One night, in our hotel lobby, we ran into a local congressman whose mother is the mayor of Zamboanga. He took us, along with his bodyguards, to a fiesta in a baranguay, a cross between a barrio and a village, where he was supposed to help host the talent contest. When we arrived, there were 2,000 to 3,000 people surrounding a stage in a mud plaza, which in turn was surrounded by shacks. On the stage, two men in drag were lip-synching pop tunes while dozens more waited their turn. The congressman called my colleagues up on the stage and introduced them to the crowd. Then we interviewed some of the performers. One who identified himself as Mariah Carey said that he definitely felt safer since the arrival of the U.S. special forces. Rumsfeld could have hoped for no more.

From Zamboanga, we flew to Cotabato in the middle of Mindanao. Here, our host drove us in a van with tinted windows and discouraged us from getting out anywhere people might see us. “We don’t want people to become interested,” he said. Cotabato is more unstable than Zamboanga, but we were also getting accustomed to things like eating in restaurants guarded by men with M-16s, while our fellow diners wore side arms. That’s just how life is.

Around Cotabato, the insurgent group is the 12,000-strong Moro Islamic Liberation Front, which has been fighting for decades for an independent homeland. The front has provided training bases for Jemaah Islamiah but has not been known to participate in action off Mindanao. One morning, a member of the liberation group came into Cotabato to meet us and direct us on mud roads to a village where the group’s political chief was meeting with community elders. He told us that because the group was fighting the Philippine military, it would take help from whomever offered it, citing Muslim groups and Middle East governments he declined to name. “But that doesn’t mean we are interested in ... fighting their fights,” he said.

It’s a distinction the U.S. State Department has recognized in not declaring the Moro Islamic Liberation Front a terrorist organization. Earlier this year, a flare-up in fighting between the group and the Philippine military produced tens of thousands of refugees. But since a cease-fire began this summer, the two sides are planning peace talks. A Philippine army general told us, “We recognize that poverty is the ultimate cause of insurgency.”

With that in mind, we visited the recently pacified outlying island of Basilan, albeit with six soldiers escorting us. There, a U.S. State Department program addresses some of the 40,000-plus members of an older guerrilla group, the Moro National Liberation Front. The aim is to transform some of them into seaweed farmers. At a seaside village, we embarked in small boats to inspect the seaweed crops. Eventually, as we bobbed along on tourist-perfect seas, a new feeling began to replace seasickness. It was hope.

> **YOUR ASSIGNMENT**
Render this sentence from the Mindanao travel account above into Spanish: "At a seaside village, we embarked in small boats to inspect the seaweed crops."

> **LISTED RECORDS**
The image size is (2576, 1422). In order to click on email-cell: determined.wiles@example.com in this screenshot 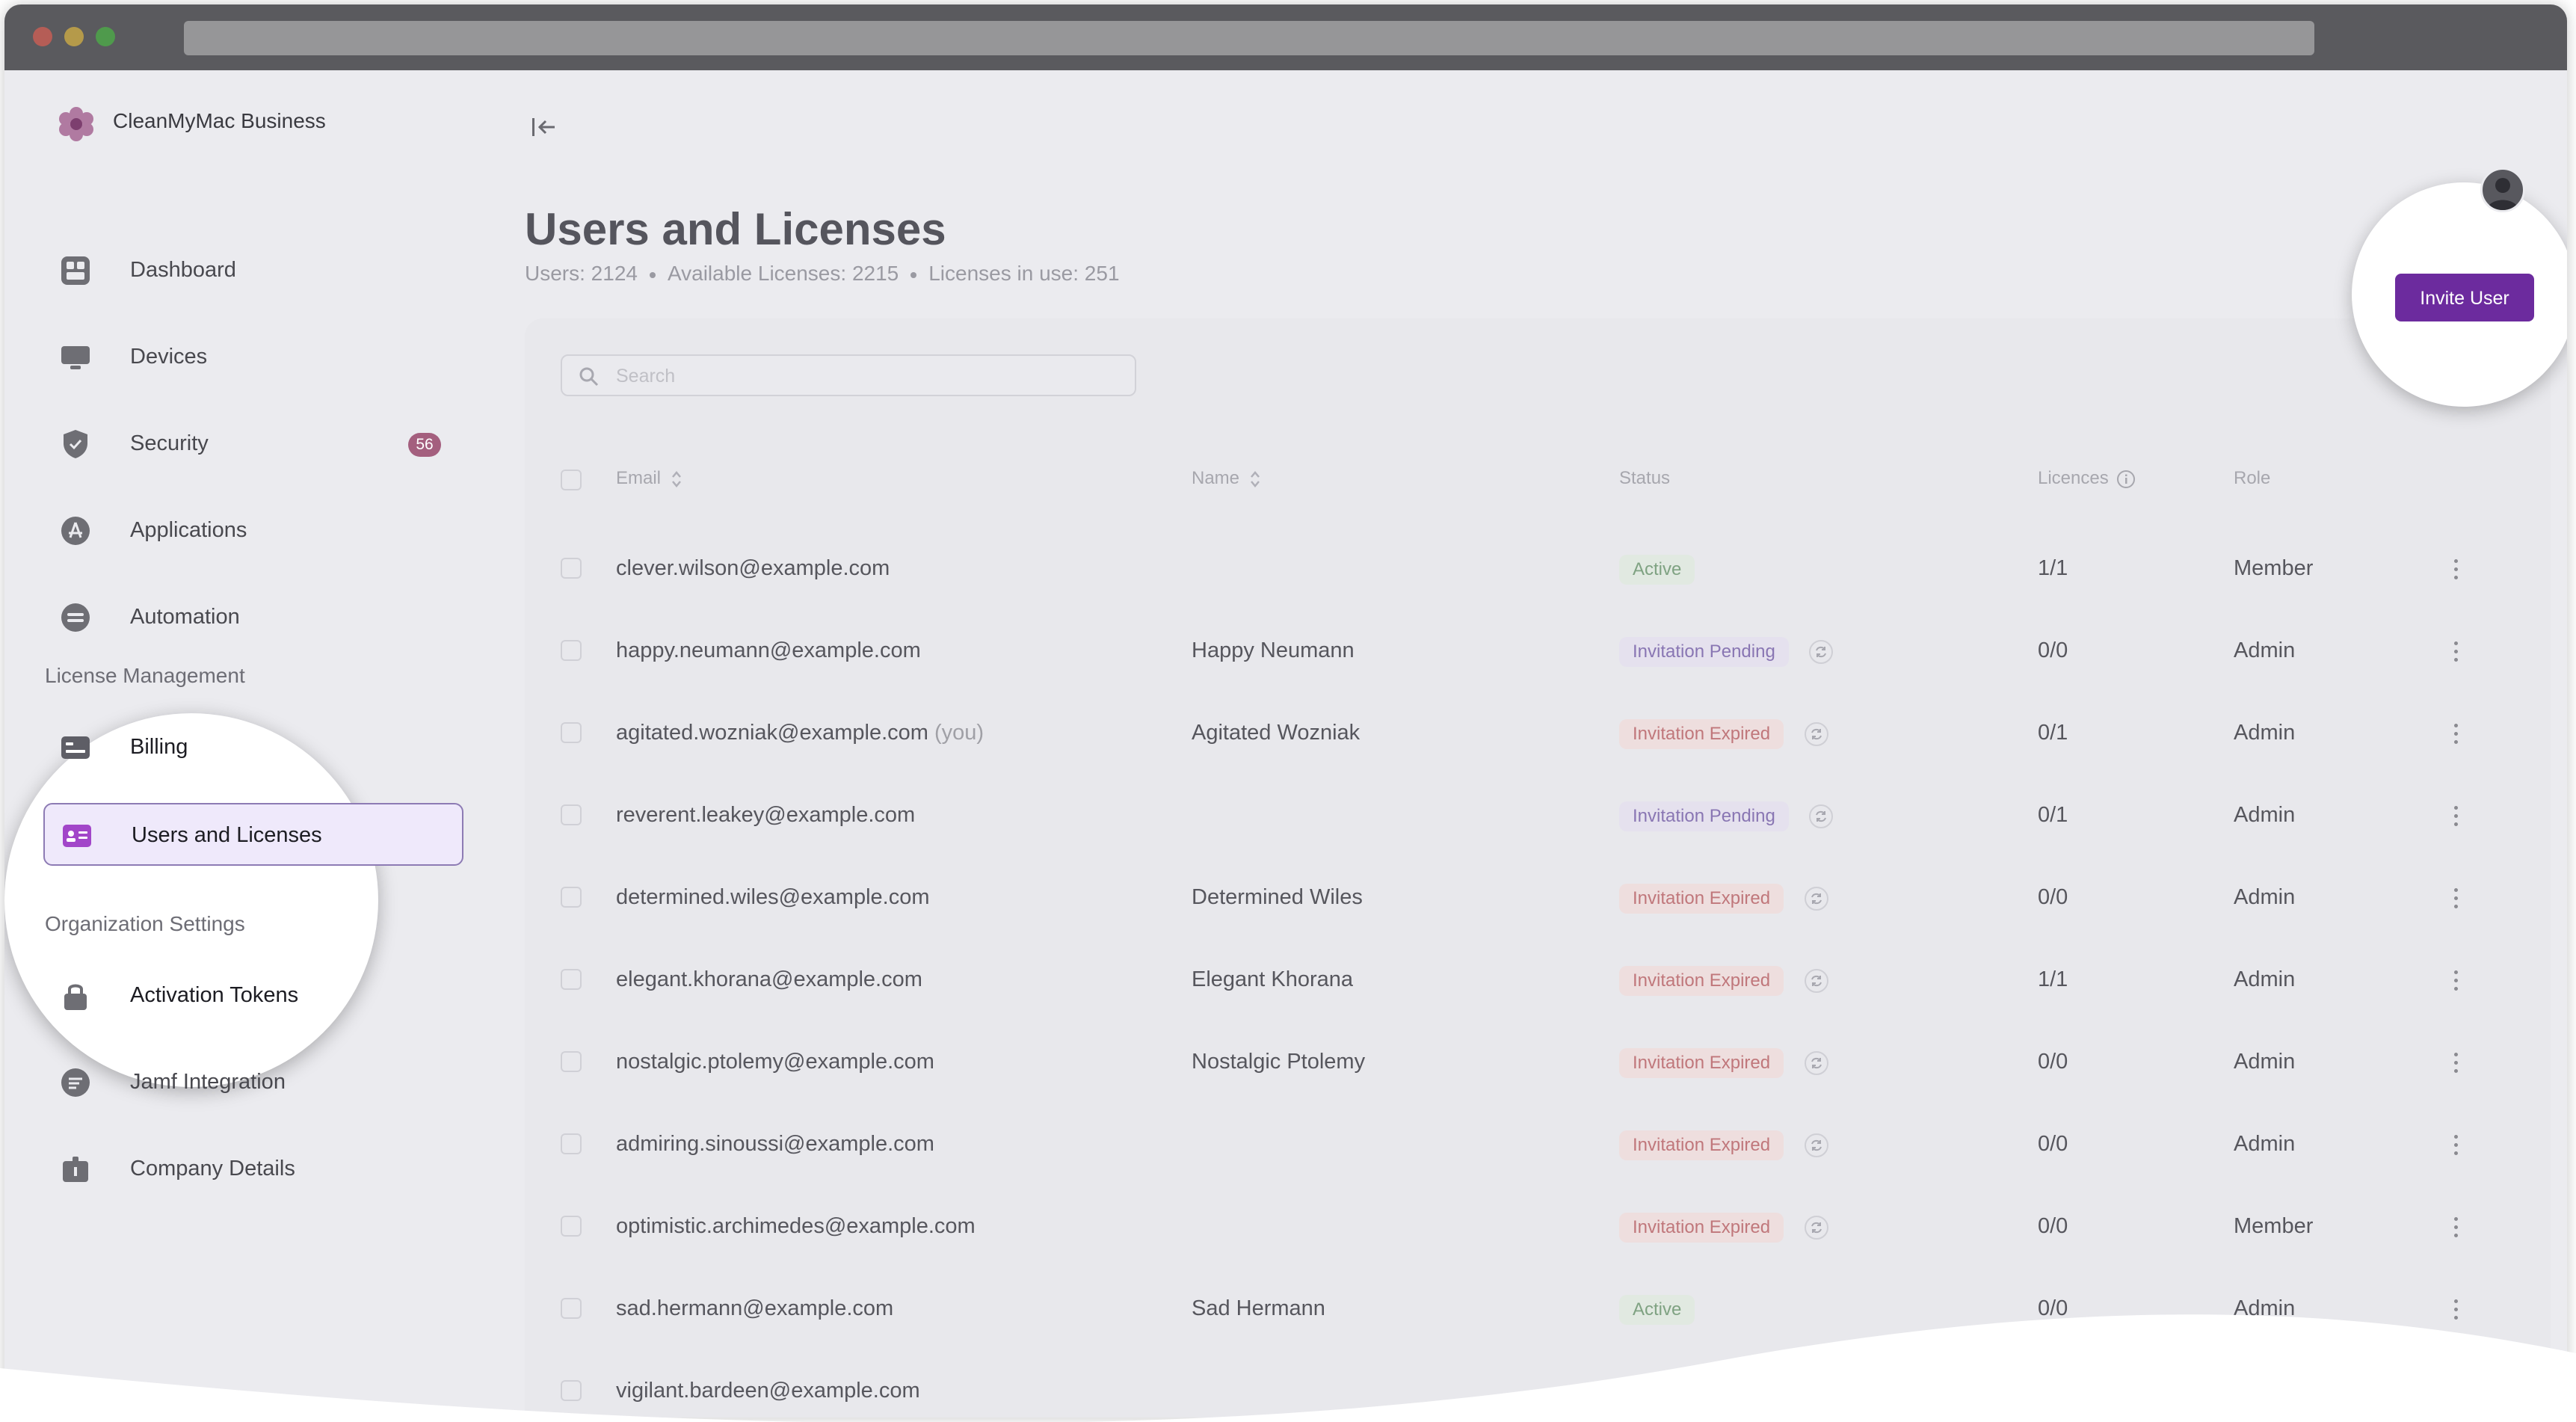, I will do `click(773, 897)`.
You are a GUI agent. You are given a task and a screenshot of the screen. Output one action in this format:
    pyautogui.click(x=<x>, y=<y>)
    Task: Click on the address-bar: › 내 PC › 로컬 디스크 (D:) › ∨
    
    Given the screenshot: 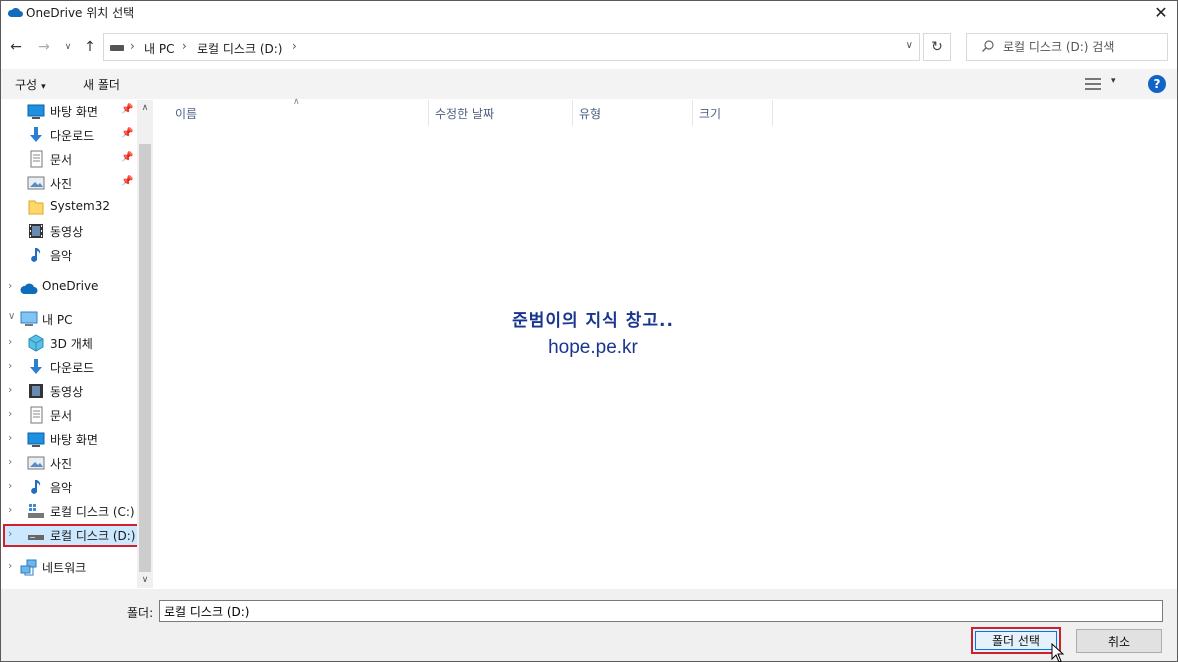 What is the action you would take?
    pyautogui.click(x=512, y=47)
    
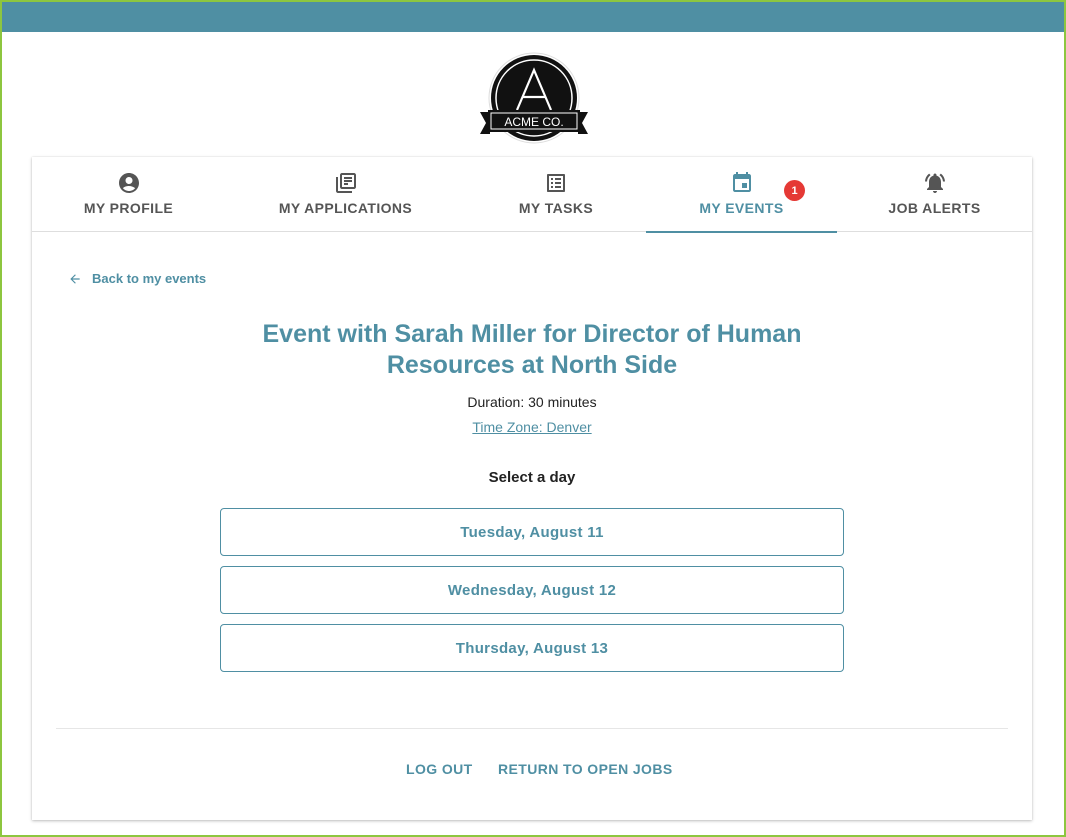 This screenshot has height=837, width=1066. What do you see at coordinates (75, 278) in the screenshot?
I see `arrow-left-icon` at bounding box center [75, 278].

> **REPLY**
En una aldea costera, nos embarcamos en pequeñas lanchas para inspeccionar los cultivos de algas.